For me, being an artist means to strive for something higher and grounding it back down into tangible form. It’s sharing my point of view and perspective, which is steeped in authenticity and being yourself. (My Sagittarius Sun speaking here).

My medium is ceramics, but the point is really beyond clay. There are levels to my process… there are lots of things simultaneously happening at once. The core of my work is infusing universal truths into my pieces to achieve a semblance of balance, harmony and beauty for the viewer. It means bringing together all my references, philosophies and experiences into an object or thing that is a reflection of me, but also a reflection of you, the viewer. As an artist, finding people who understand you and your visual language is the highest compliment. But also at the end of the day on a surface level, I just want to make something that I like.

There are three main rotating states that I hope to invoke when someone is sitting with my work:
1. A place where the mind can get quiet and sit in peace.. Find self love and equilibrium, comfort in oneself.
2. The vibration of childlike wonder, awe and curiosity.
3. Joy. I want them to feel good and happy.



A: Life is definitely a major inspiration. The tiny details really get me going…

The way my dog tilts his head when a breeze comes when we’re on a walk, so his hair can blow in the wind is inspiring to me - how present he is to his surroundings and how much he enjoys that feeling. It’s so cute to watch. Sometimes in the car I’ll drive the long way home so he can stick his head out the window for a bit longer.

Flowers, how delicate and perfect they are, fragrant with the most beautiful scents and turning towards the sun when they bloom.

Traveling especially - but living like a local, instead of traveling like a tourist. There is so much to learn from, adapt, grow, take in different perspectives and ways of being, ways of thinking, from other cultures. It forces any rigidity to soften and reform - which is always a good idea to shake up old static beliefs and opinions to have an evolving mind instead of one that is stagnant and complacent.

TASKS TO COMPLETE:
**1.** In the artist's statement about ceramics, what is the third of the three states the artist hopes to invoke in someone sitting with the work?
**2.** Write a continuation of the artist's statement about ceramics, starting right after its last sentence.
This data is not needed.

Rows on where targets appear:
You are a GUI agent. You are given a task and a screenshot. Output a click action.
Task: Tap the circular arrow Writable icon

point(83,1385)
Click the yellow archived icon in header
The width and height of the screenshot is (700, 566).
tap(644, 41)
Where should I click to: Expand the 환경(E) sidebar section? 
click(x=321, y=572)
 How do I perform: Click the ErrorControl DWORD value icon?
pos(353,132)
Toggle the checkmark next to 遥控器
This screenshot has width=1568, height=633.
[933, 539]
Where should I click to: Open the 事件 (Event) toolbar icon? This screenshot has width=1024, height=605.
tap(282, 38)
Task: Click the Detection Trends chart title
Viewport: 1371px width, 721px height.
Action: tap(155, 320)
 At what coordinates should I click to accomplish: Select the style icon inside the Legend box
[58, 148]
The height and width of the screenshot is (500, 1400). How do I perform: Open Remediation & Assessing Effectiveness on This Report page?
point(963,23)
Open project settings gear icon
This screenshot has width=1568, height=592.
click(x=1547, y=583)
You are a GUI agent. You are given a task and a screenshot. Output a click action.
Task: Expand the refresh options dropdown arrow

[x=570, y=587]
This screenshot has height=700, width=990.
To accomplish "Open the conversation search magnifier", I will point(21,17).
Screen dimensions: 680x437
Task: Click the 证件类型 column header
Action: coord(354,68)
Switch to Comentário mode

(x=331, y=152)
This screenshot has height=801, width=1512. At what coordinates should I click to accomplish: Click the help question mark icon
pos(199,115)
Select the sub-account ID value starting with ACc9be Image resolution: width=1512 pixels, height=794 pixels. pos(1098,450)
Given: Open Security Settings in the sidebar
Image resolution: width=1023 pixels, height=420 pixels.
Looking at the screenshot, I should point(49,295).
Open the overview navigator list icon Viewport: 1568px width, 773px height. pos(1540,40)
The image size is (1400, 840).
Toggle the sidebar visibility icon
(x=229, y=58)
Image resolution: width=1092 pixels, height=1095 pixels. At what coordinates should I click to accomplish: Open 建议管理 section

RESPONSES IN ORDER:
**1.** Joy.

**2.**
People…anyone who takes the time to feed their brain, is completely absorbed with what they do and have mastered their trade and/or craft. Even beyond the arts, I am really fascinated by people who are the best in their field at anything - fixing clocks, farming, refurbishing vacuums, trimming trees, etc. The knowledge they have in their particular field and their finesse in skill is inspiring.

I also love clouds and the sea. I feel the most free when I’m reminded of the vastness and infinity of space. Nature in general… being somewhere where the landscape of the Earth is predominant.

Last but not least, being isolated in my studio. Being cut off from everything and staring at a white wall is very fertile for me and my imagination. I left space in two areas of my studio open for this purpose, because as much as I need inspiration, I need blank space and nothingness in order for the somethingness to rise out of it… I guess that’s the yogi in me.



A: Ceramics incorporates everything that I enjoy doing and hits all the spots. It’s a very physical and tangible art form. When I first attempted working with clay, it showed me the immediate mirror of my hand. I was hooked from the start. It’s mentally stimulating to find balance in structure and engineering of form, and it captures the heart, evoking emotion through color, texture or concept. It brings me a sense of
weightlessness when I can look at the final piece and I’ve successfully incorporated all these elements.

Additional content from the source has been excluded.